Detail of Chung Sang-Hwa's Work 72-B

Work 72-B

1972

Acrylic and kaolin on canvas
25 5/8 x 20 7/8 inches (65.1 x 53 cm)
© Chung Sang-Hwa

The process is about the absolute elements which construct the flat surface. It is simply the instinct of the artist to carry this out. You are completely immersed in the process and you just let it happen. There is no need to overthink, but at the same time, each and every step is thoughtfully executed.
—Chung Sang-Hwa

Chung Sang-Hwa moved to Paris in 1967 to observe the works of art he had only been able to see as reproductions in books and periodicals. Learning French and visiting galleries and museums, he immersed himself deeply in the study of contemporary art and art history. In 1969, Chung moved to Kobe, Japan, and furthered his exploration of materiality and process, as well as his engagement with the international avant-garde. There, he befriended Jiro Yoshitaro, one of the founders of the radical Gutai group. Chung has cited the influence of the works by others in their milieu as helping determine the rhythms of his ritualistic painting methodology. These encounters would eventually lead to his groundbreaking canvases that integrate his innovative process with the systematic order of the grid.

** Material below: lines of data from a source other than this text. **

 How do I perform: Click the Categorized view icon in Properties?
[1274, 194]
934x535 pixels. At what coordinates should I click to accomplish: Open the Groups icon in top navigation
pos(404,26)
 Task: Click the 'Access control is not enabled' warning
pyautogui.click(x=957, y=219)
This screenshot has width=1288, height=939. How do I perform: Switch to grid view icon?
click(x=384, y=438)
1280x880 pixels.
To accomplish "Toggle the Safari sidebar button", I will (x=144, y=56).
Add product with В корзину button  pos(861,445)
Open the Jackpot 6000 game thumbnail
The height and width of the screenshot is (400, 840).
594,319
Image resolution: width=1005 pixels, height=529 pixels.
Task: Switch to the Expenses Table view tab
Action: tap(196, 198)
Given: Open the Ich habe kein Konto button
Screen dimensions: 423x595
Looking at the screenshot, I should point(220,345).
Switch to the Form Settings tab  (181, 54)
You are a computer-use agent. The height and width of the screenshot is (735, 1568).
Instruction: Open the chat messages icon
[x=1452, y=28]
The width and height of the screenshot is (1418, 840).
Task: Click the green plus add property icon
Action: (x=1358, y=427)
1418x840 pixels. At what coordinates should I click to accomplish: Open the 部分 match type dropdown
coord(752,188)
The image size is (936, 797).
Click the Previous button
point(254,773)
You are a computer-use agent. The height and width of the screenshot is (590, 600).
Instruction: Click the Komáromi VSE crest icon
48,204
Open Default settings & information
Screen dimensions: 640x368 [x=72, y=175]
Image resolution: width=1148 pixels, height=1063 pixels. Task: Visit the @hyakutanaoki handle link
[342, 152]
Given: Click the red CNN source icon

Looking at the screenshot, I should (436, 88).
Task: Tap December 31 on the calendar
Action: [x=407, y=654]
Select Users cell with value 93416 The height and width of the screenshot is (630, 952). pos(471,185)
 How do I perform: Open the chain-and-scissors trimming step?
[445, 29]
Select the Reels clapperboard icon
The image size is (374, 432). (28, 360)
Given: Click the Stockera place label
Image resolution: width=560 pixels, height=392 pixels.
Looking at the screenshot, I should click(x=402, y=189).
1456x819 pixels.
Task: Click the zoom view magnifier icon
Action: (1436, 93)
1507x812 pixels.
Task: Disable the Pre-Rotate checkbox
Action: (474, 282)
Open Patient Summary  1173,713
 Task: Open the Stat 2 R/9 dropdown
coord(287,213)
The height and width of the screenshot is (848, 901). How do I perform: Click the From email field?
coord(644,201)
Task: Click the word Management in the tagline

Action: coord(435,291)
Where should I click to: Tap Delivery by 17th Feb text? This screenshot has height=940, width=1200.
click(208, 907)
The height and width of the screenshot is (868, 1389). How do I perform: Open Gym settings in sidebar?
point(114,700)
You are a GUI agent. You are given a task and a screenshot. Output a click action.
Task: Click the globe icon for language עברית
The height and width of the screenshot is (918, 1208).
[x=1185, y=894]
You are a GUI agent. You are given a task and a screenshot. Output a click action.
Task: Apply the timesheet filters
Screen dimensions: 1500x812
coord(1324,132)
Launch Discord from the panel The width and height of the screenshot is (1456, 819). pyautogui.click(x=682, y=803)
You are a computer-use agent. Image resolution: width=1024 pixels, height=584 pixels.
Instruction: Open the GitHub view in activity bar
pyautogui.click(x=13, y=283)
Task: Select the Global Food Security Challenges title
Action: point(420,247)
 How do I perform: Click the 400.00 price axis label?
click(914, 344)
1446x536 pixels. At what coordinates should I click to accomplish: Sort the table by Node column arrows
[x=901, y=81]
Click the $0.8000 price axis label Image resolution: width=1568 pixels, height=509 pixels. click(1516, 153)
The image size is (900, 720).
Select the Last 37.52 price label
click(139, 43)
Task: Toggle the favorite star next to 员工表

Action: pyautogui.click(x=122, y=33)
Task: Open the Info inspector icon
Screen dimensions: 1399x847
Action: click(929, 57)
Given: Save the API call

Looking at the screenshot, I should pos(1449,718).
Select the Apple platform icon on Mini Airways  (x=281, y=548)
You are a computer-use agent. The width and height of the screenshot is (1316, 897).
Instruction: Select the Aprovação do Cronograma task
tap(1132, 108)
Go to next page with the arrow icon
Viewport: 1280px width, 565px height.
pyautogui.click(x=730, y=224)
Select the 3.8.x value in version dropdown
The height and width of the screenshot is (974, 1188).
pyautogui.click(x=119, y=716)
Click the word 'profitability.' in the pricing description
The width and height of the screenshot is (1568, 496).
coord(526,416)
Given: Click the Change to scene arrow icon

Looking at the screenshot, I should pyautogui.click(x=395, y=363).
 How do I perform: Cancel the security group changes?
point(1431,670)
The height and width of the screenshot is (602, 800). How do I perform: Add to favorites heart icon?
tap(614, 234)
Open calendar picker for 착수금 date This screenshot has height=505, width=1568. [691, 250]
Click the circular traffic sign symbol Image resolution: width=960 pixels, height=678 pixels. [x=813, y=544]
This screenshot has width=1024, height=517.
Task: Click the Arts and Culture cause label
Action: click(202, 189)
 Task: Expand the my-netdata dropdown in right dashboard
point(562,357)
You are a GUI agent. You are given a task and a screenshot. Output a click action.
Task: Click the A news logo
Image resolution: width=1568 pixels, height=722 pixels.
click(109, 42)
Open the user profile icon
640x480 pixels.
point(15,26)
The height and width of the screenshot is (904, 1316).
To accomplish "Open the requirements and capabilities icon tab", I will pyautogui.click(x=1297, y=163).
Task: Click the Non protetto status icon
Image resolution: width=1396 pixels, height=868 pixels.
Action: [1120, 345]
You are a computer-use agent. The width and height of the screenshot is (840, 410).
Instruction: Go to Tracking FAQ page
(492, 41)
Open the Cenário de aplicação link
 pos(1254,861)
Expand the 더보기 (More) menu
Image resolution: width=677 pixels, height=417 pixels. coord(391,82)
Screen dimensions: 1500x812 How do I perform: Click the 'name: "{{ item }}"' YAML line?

In conjunction with his early exploration of color and gestural mark-making in his initial pursuit of the Korean informel style in the 1960s, Chung focused his approach on materiality. Work 72-B (1972)—a confluence of cool blue, grey, and white areas—was created soon after he relocated to Kobe and spent time traveling between Japan, France, and Korea. Painting with a mixture of kaolin with acrylic, he applies and removes these unorthodox materials in numerous stages to compose distinctive paintings with multilayered surfaces and subtle geometric configurations. The loose grouping of abstract shapes conceals a grid of circular forms that guide the composition of the painting. Through layers of considered application and removal of his materials, which has become the core of his signature process, Chung arrives at complex configurations informed by an underlying organizational principle. He insists on maintaining control of every component, calculating ahead of time the resulting tonal qualities of his palette. Through the numerous phases of painting, he intuitively removes what he deems unnecessary and leaves what is integral to create a “sense of distance” as well as subtle depth and variation. Chung’s dedicated inquiry of materiality, dimensionality, and color would lead to his important contributions to Dansaekhwa and postwar modernist painting.